(Extracted data entries)

-*-*-

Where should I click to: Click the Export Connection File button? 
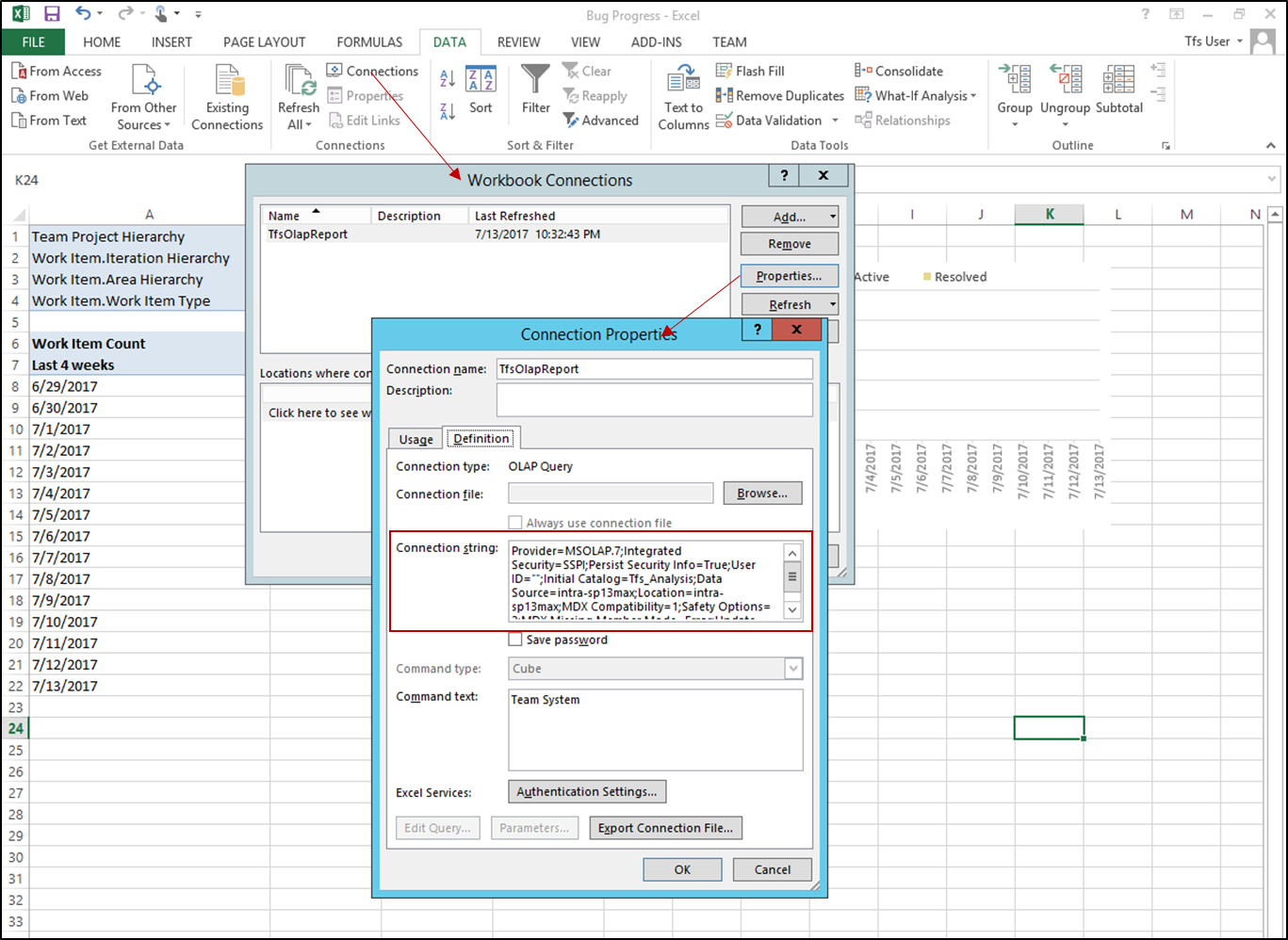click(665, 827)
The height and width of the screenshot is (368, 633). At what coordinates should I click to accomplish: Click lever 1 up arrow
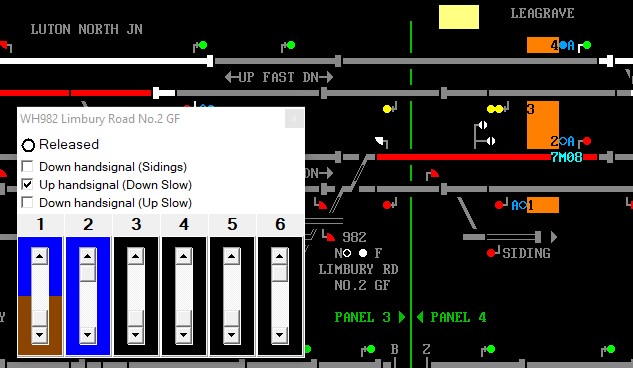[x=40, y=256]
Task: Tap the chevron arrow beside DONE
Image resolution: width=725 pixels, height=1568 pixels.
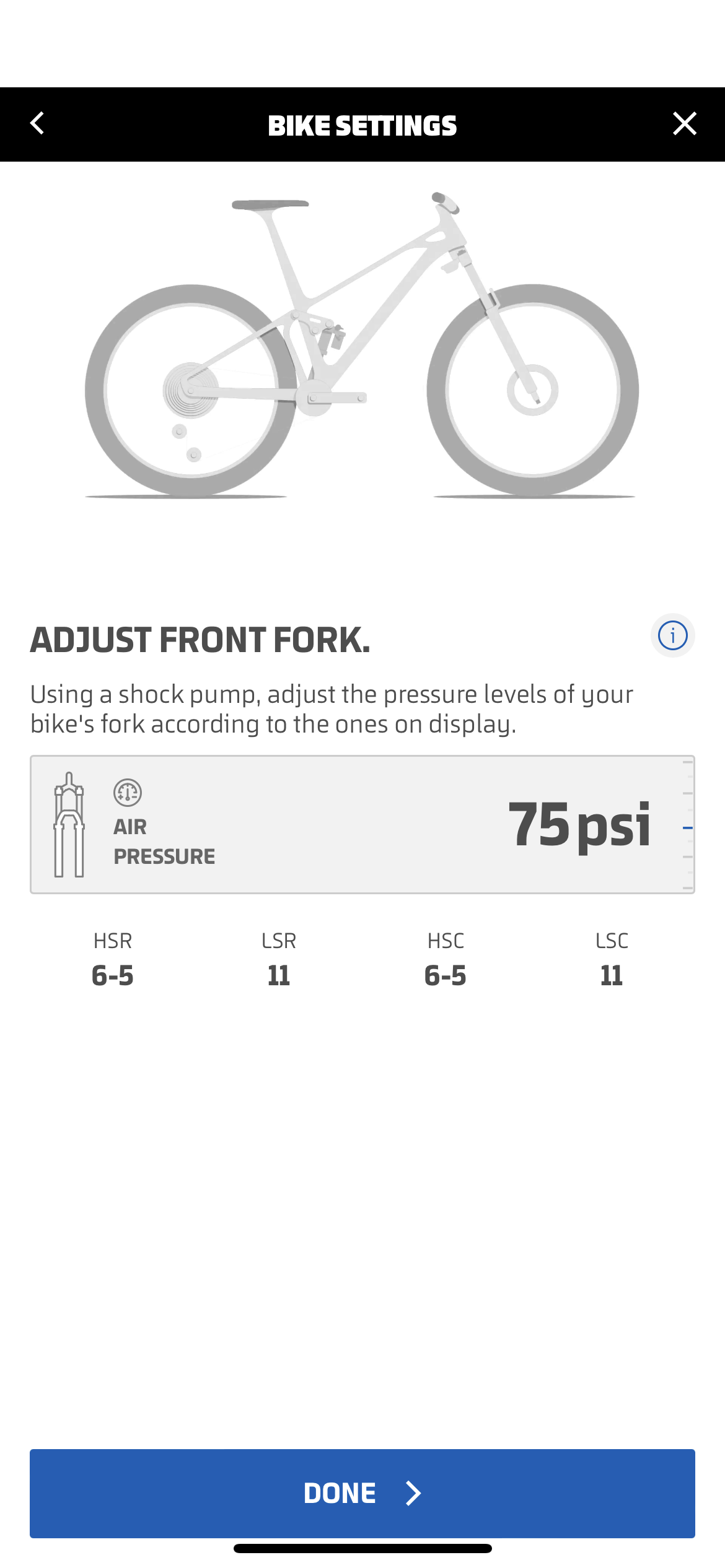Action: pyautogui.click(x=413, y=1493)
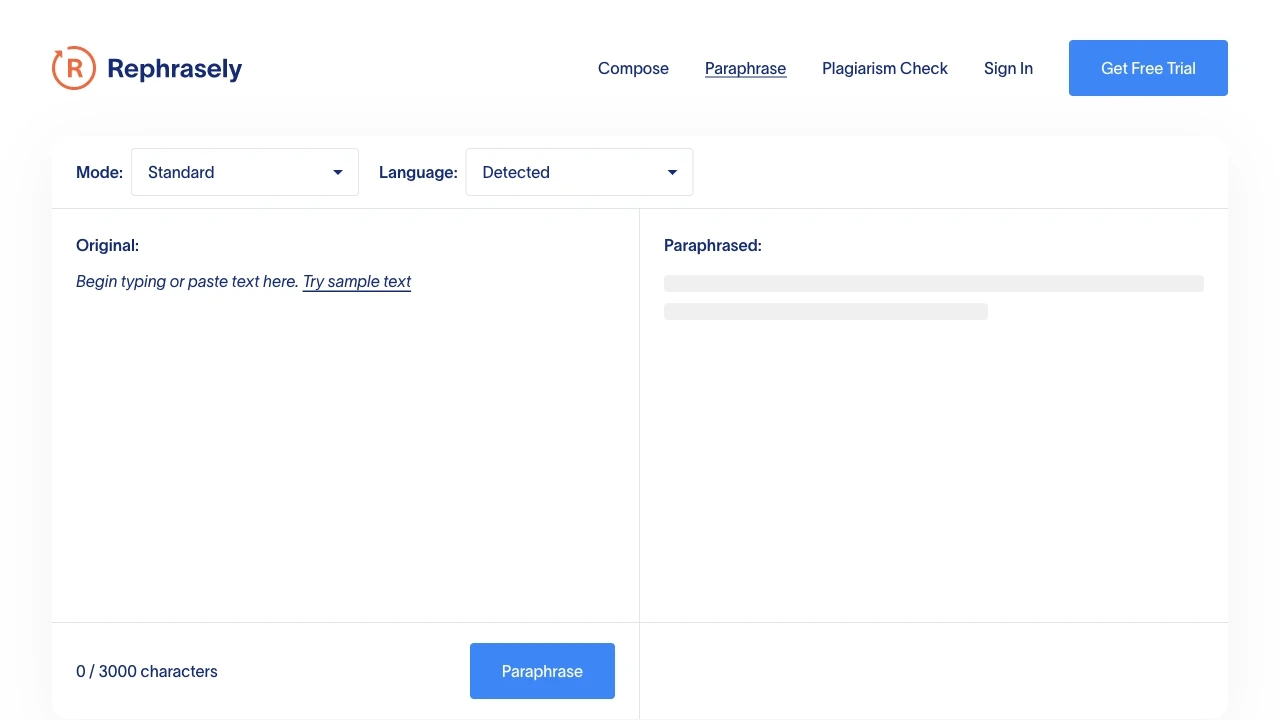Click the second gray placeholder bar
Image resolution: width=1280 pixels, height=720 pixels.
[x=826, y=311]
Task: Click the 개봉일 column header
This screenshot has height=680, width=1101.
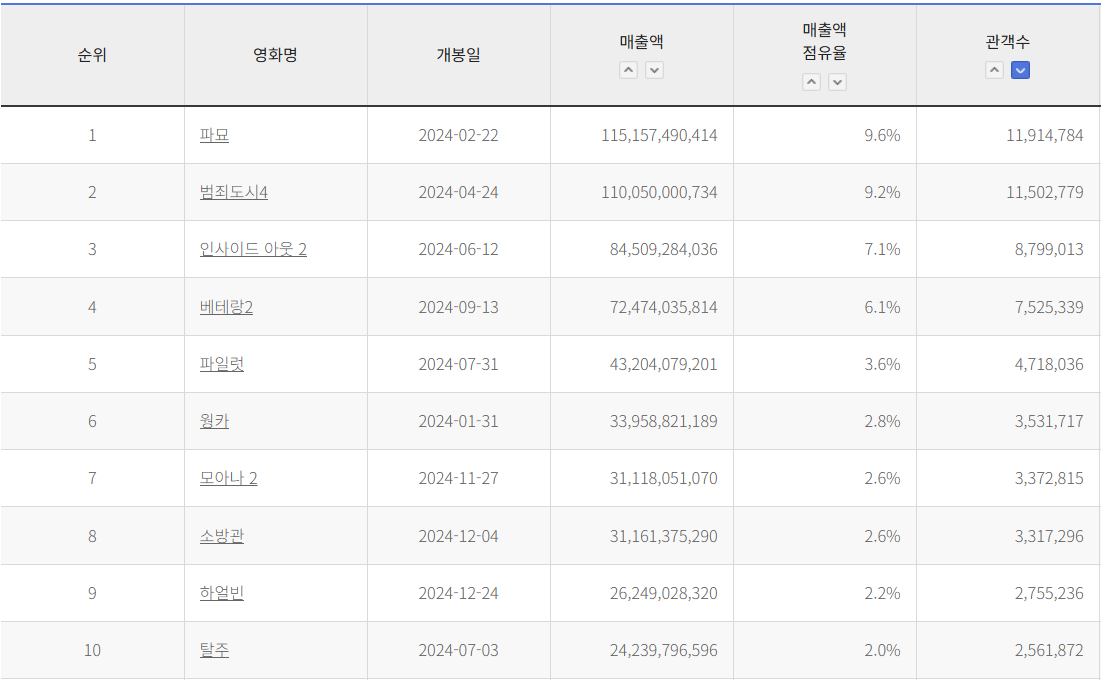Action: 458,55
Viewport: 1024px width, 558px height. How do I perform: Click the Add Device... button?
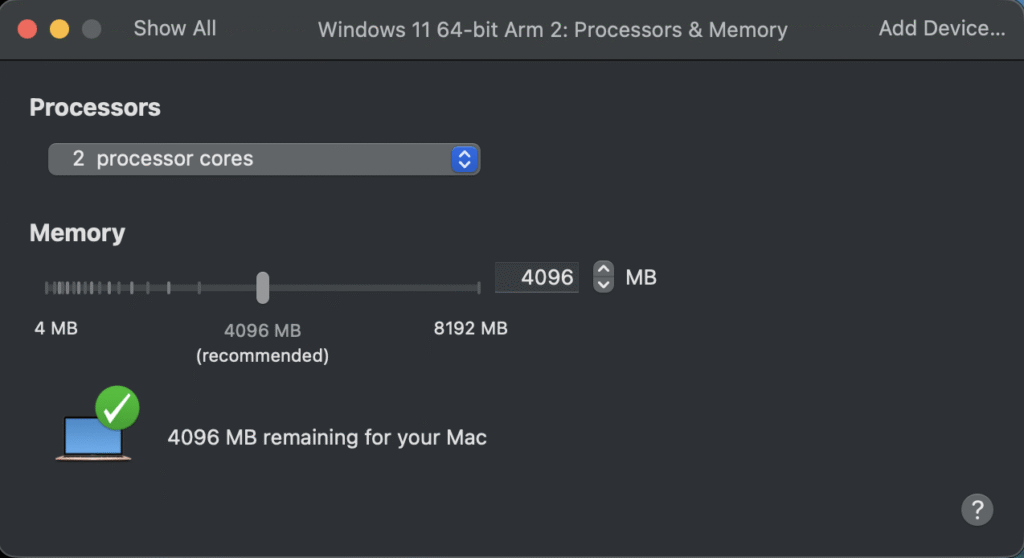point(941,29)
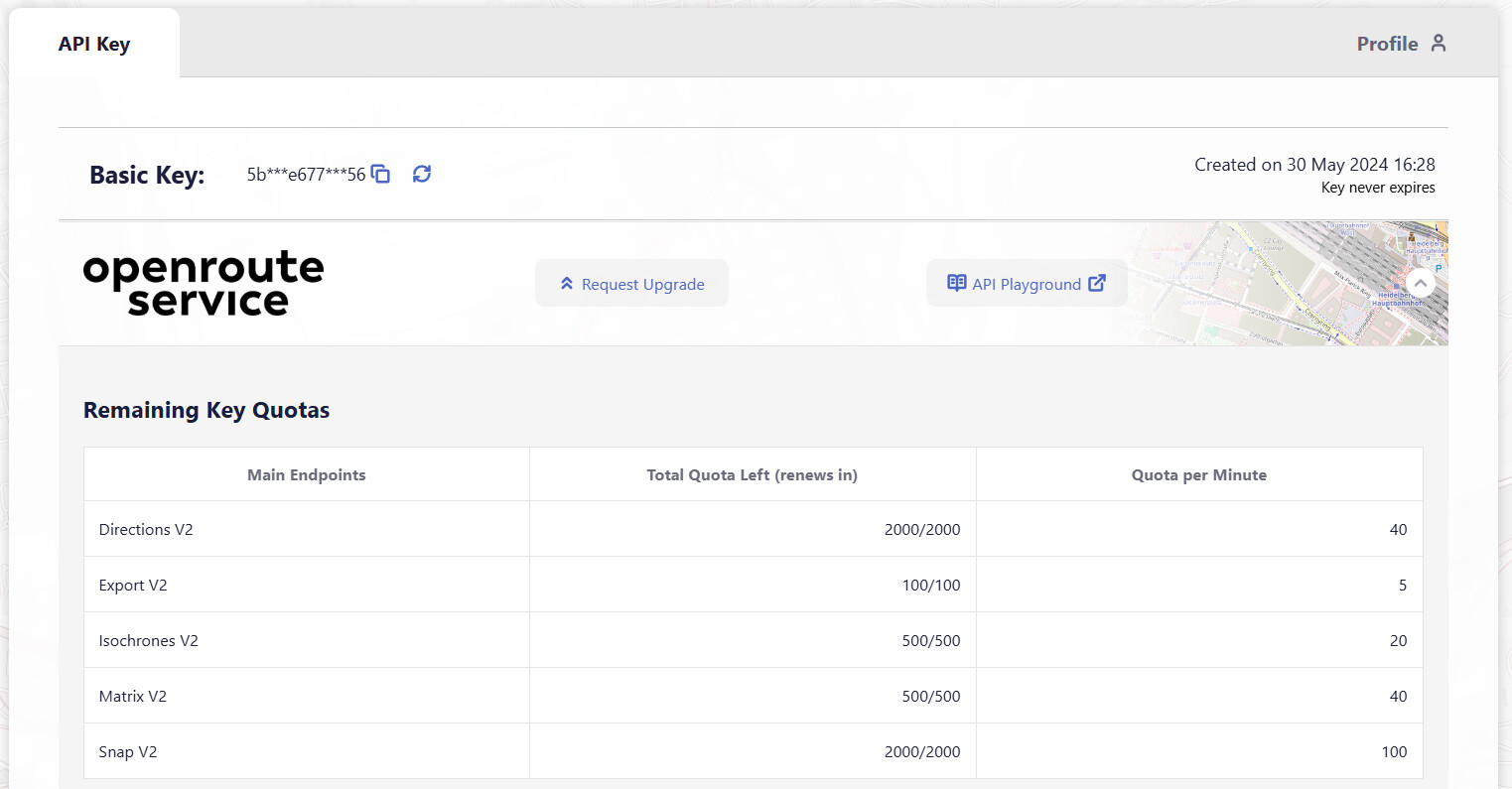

-*-*-

* _ACTION ITEM_: Among the entries, find each line that includes the string "Task" and copy it.

* _RESPONSE BELOW_:
Task: Tap the chevron arrow beside DONE
Task: Click the 개봉일 column header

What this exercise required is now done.